- Your instructions: Reproduce only what runs from the line containing "This screenshot has" to the line containing "The width and" in the records below, inclusive. Keep it exact, and keep the pictures out.

- Material for this exercise:
====
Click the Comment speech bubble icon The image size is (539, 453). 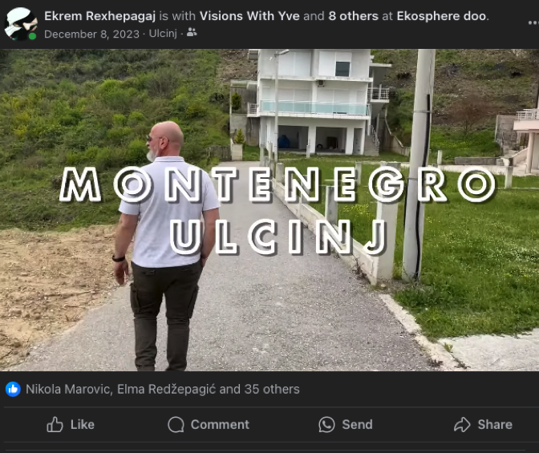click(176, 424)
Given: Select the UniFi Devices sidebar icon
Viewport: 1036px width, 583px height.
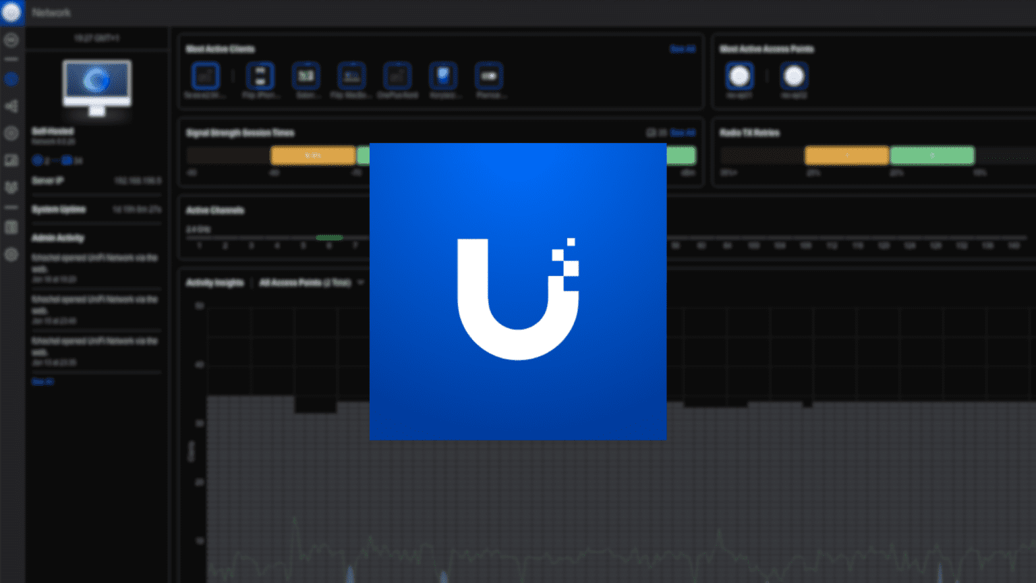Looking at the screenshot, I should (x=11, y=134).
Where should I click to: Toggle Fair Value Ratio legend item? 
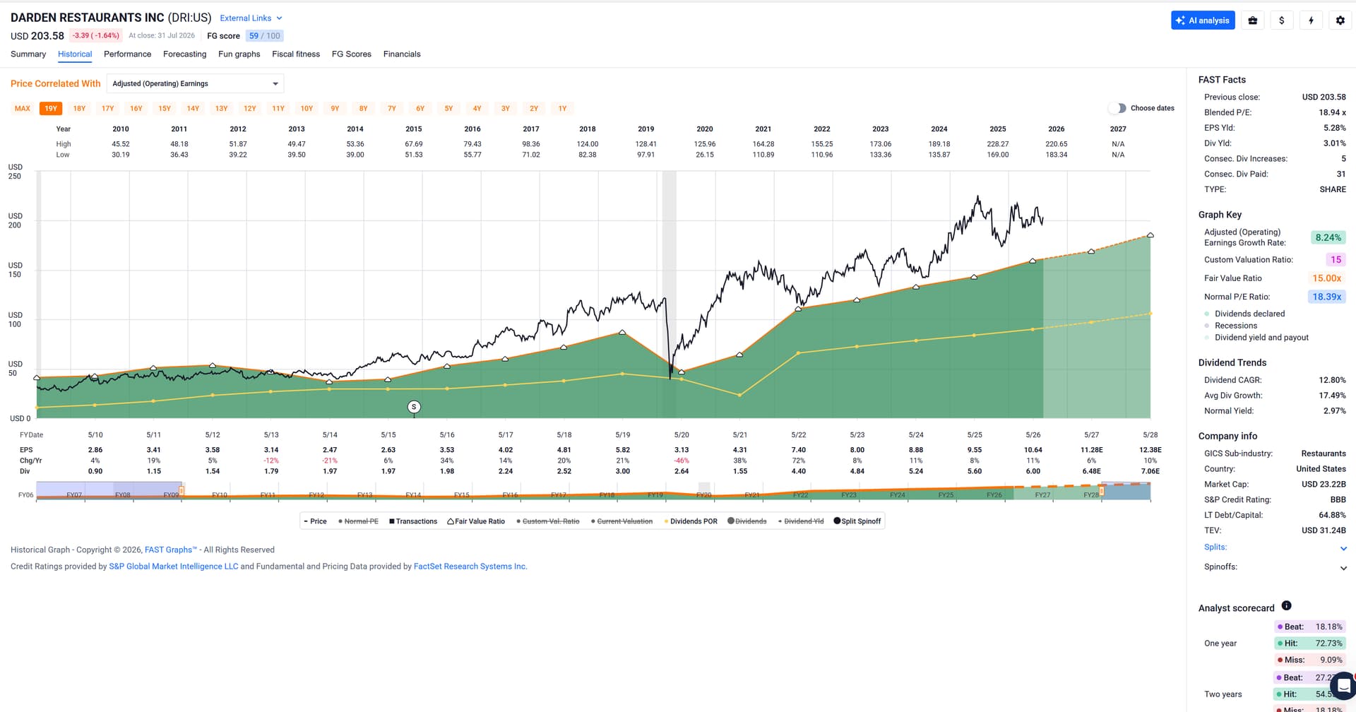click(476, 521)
====
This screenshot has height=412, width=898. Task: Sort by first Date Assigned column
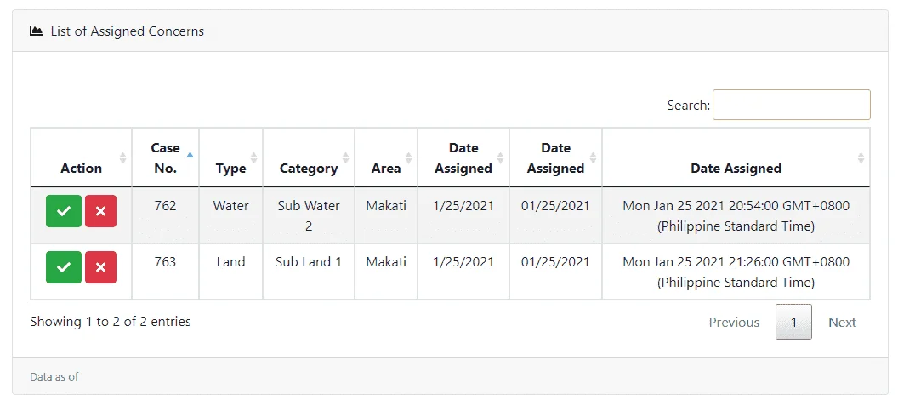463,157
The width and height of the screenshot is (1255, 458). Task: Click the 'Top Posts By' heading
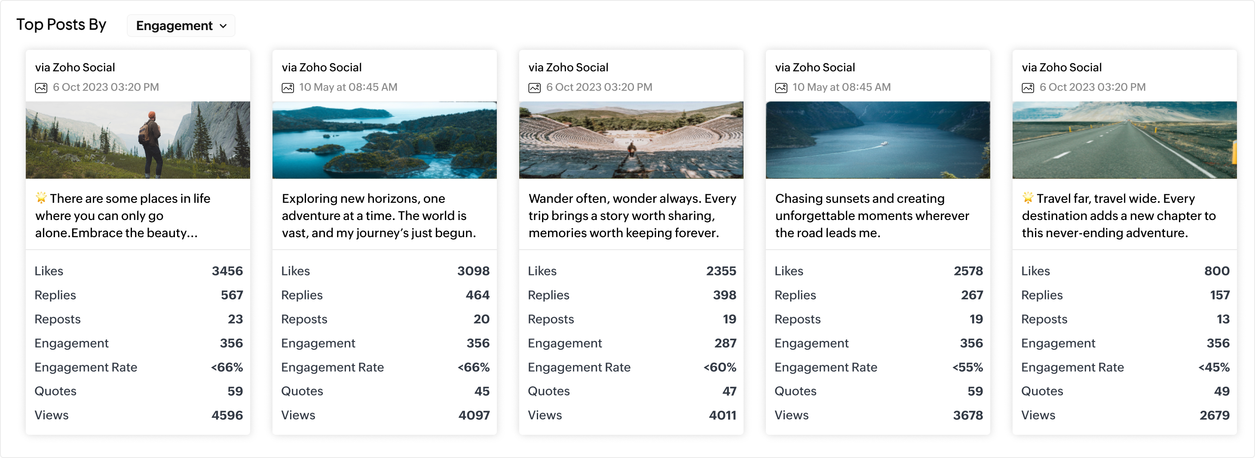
====
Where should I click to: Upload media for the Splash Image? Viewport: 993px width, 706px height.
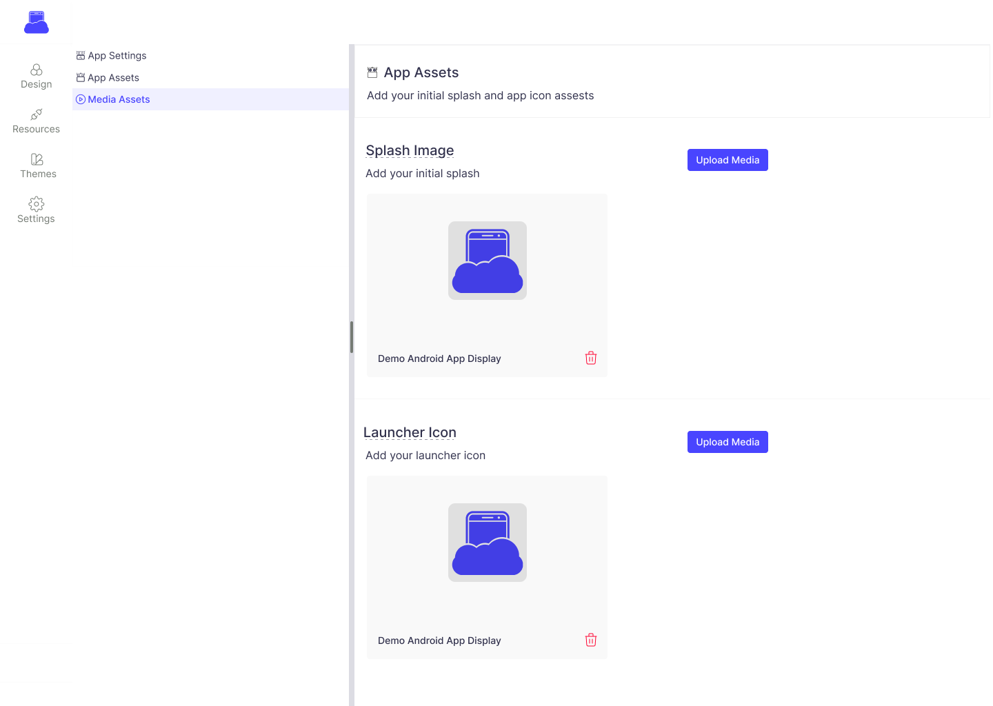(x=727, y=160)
====
- Solution:
This screenshot has height=412, width=898. Task: Sort by first Date Assigned column
463,157
The width and height of the screenshot is (1255, 458). Task: Click the 'Top Posts By' heading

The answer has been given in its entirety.